Pour se changer les idées, se vider la caboche, planer. Décision est prise de tenter de forcer des entrées. Premier objectif, la plage Martini. Un mastard ne parvient pas à nous dissuader, un coup de baragouinage en simili polonais du sud avec des accents de sénégalais du nord et le tour est joué. Ni vu, je t'embrouille. Donc descente des escaliers et tout droit vers le bar. Le préposé aux mixtures est couleur fraise, comme les cocktails en vogue. Un vieux reste de coup de soleil sans doute. Pas farouche pour deux marshmallows, il remplit un verre.
A côté, Mélanie Laurent parle de son désir de convaincre Natalie Portman de jouer dans son film.
Sa robe est en tulle, légère, un souffle et le bas s'envole. On tente une incursion, se propose de jouer l'intermédiaire. Mélanie sourit. Les sonorités étrangères testées avec le cerbère avalées, la conversation se poursuit. Mélanie semble aux anges. Chaque question, chaque propos sans contenu, sans tenue, reviennent avec des réponses sonnant comme des ravissements pour les oreilles. La conversation dure, prend des tournures de confidences. En dire plus relèverait du pénal, de la correctionnelle. Un sixième Martini plus tard, le courant a disjoncté. Les mots parviennent dans un désordre absolu, farfelu. Difficile de poursuivre sans tomber dans l'impolitesse. Un coup de tête, enfin un mouvement de tête allant du haut vers le bas, et bye bye.
L'air de rien les aiguilles ont tourné. Il n'y a pas qu'elles, la tête aussi vacille. Mais le scooter connait son chemin. Cap sur une plage très privée. Le DJ est un as des platines. Son nom? Connais pas. Sa taille ? On s'en moque. Sur la piste c'est comme entrer dans la caverne d'Ali Baba du cinéma : Salma Hayek se déhanche façon latinos. Tarantino vocifère, gesticule, se croit toujours en train de donner sa leçon de cinéma. L'intro de Pulp Fiction démarre et tous de crier, hurler.
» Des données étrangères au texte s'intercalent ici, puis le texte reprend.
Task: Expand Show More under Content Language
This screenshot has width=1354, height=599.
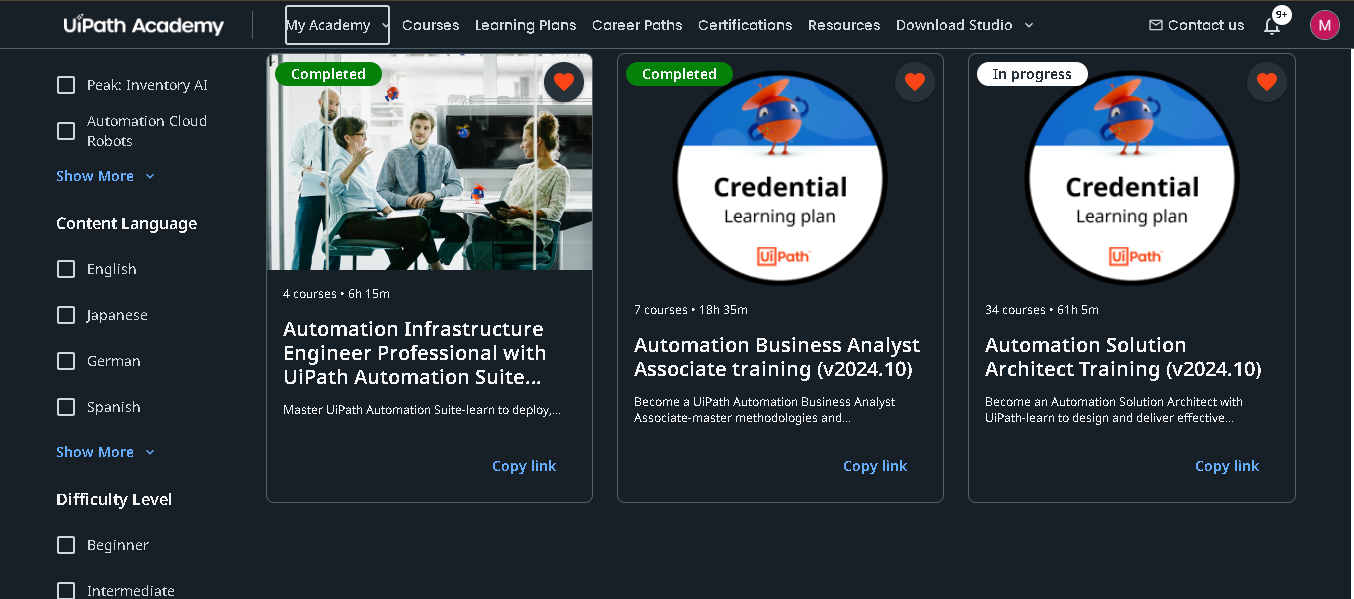Action: coord(105,452)
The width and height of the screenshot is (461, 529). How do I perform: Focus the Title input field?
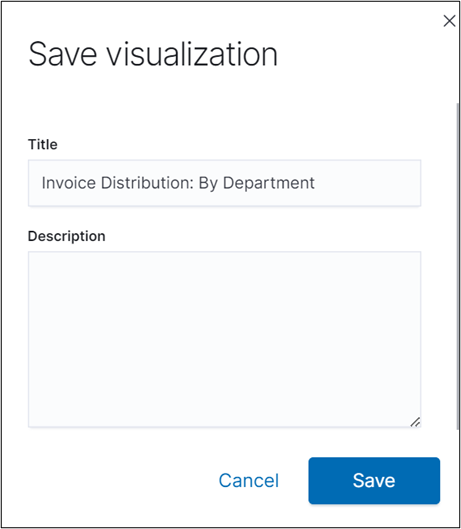[x=224, y=183]
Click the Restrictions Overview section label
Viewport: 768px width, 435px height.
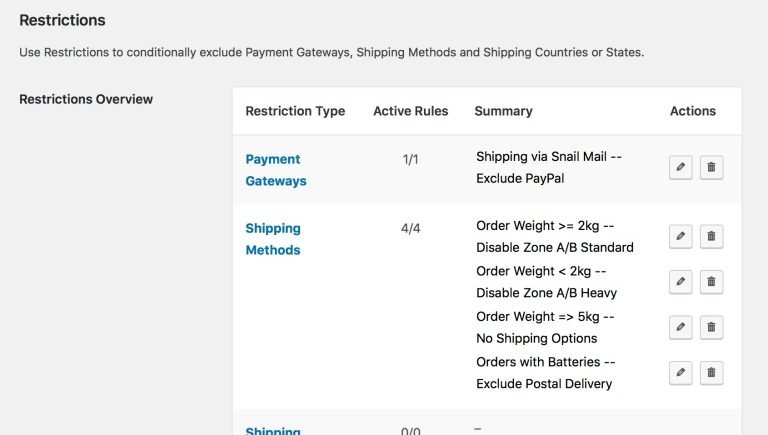[x=86, y=99]
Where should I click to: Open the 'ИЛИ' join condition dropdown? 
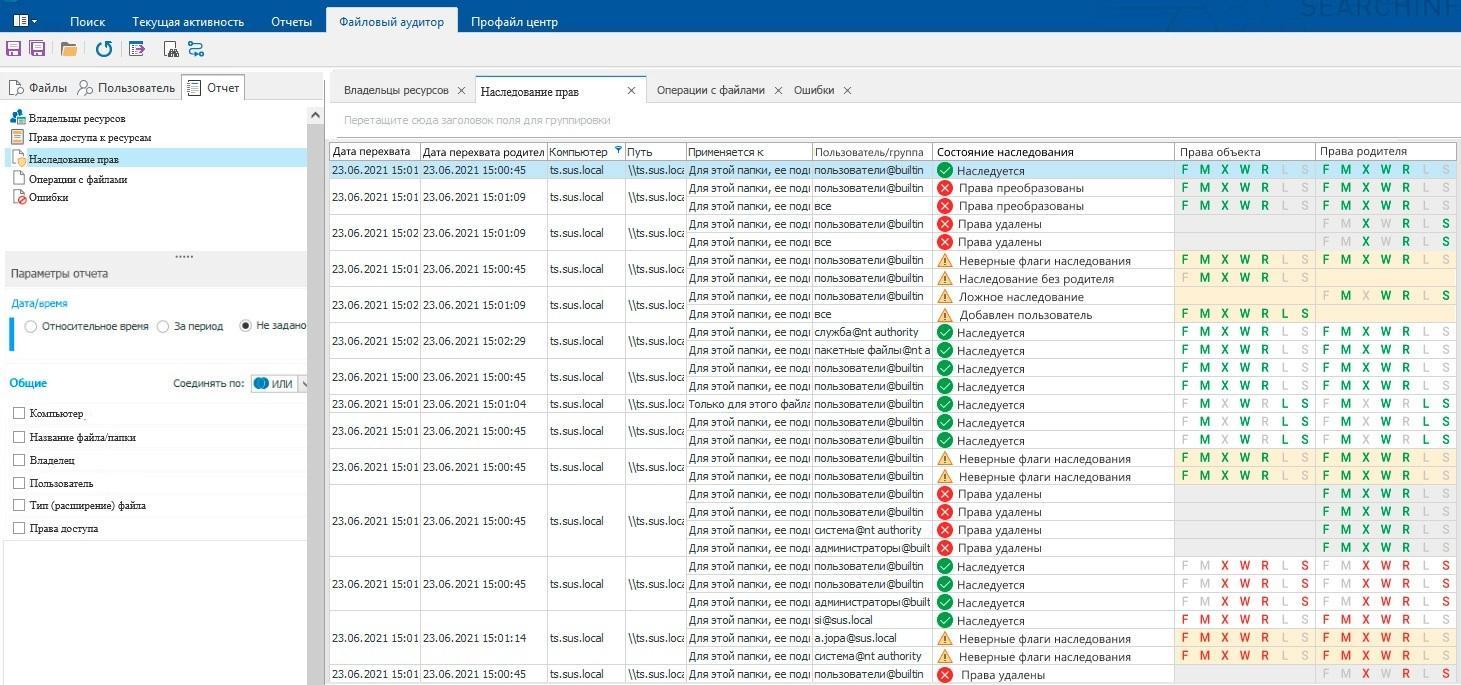click(304, 383)
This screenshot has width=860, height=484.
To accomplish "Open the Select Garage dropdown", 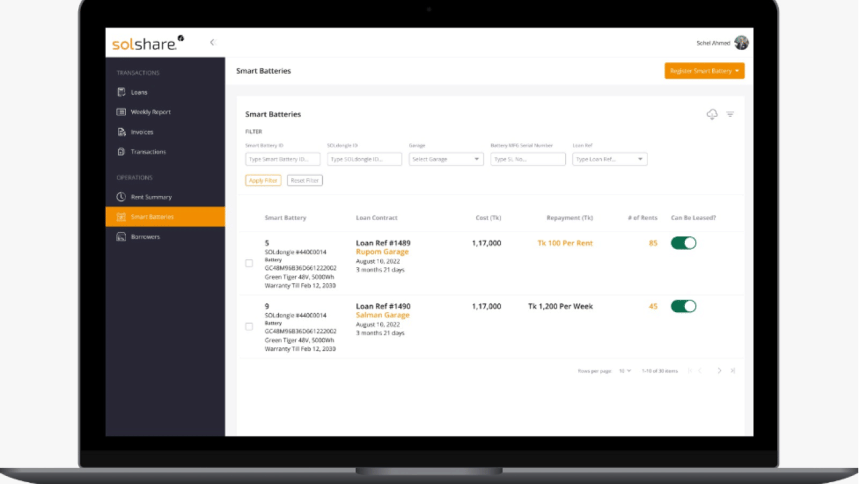I will click(446, 159).
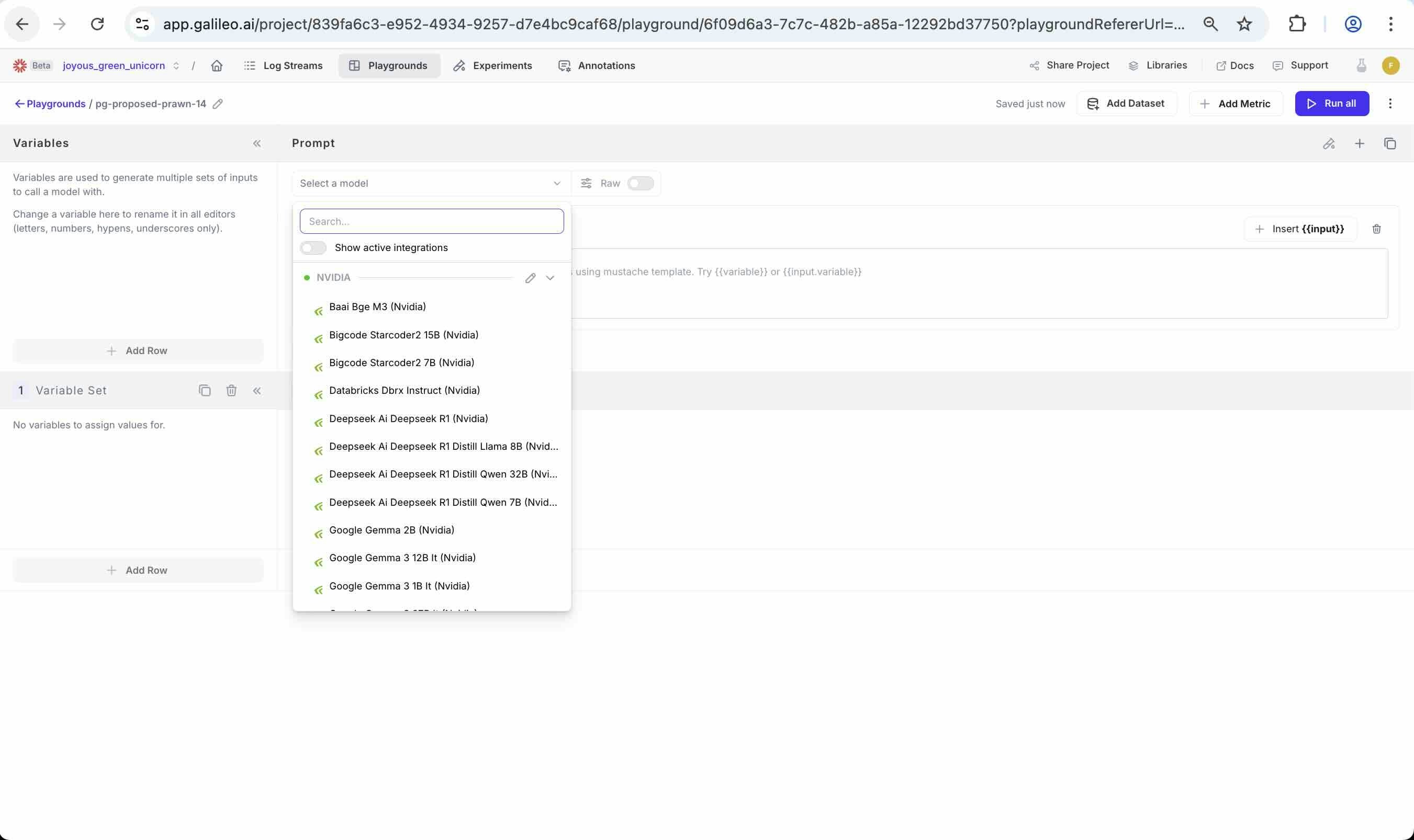Click the plus icon in the Prompt header
The image size is (1414, 840).
coord(1359,143)
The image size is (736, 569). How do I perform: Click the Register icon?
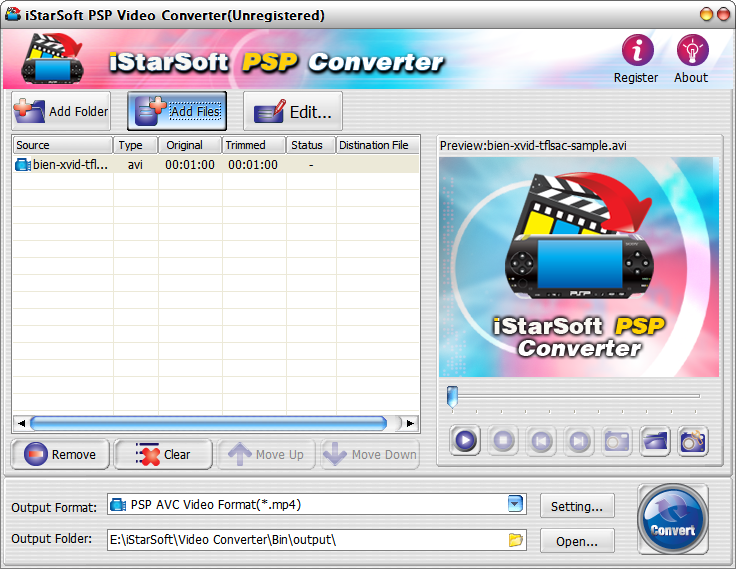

A portée d'index approbateur, Arta Dobroshi, la divine héroïne des désopilants Dardenne brothers. Les regards se croisent, il y a comme de l'électricité dans l'air. Et si on en profitait pour la brancher. C'est fait. Dix minutes plus tard, elle vous raconte sa vie, parle de la manière dont bat son coeur, pour qui. Les rougeurs de la timidité apparaissent, non pas sur elle mais sur le visage de votre serviteur. Et puis au diable les complexes. Un mouvement de bassin enflammé et nous voilà à danser, comme des excités, comme des gamins. Les Beach Boys font péter Surfin’ USA et c'est l'éclatement général, Comme si on se tapait un remake de Easy Rider, sans guidon, sans frein, carburant au délire. Artie, permettez que j'enlève le a, se trémousse, son chignon vole en éclat. On croirait voir le Travolta avec la Uma.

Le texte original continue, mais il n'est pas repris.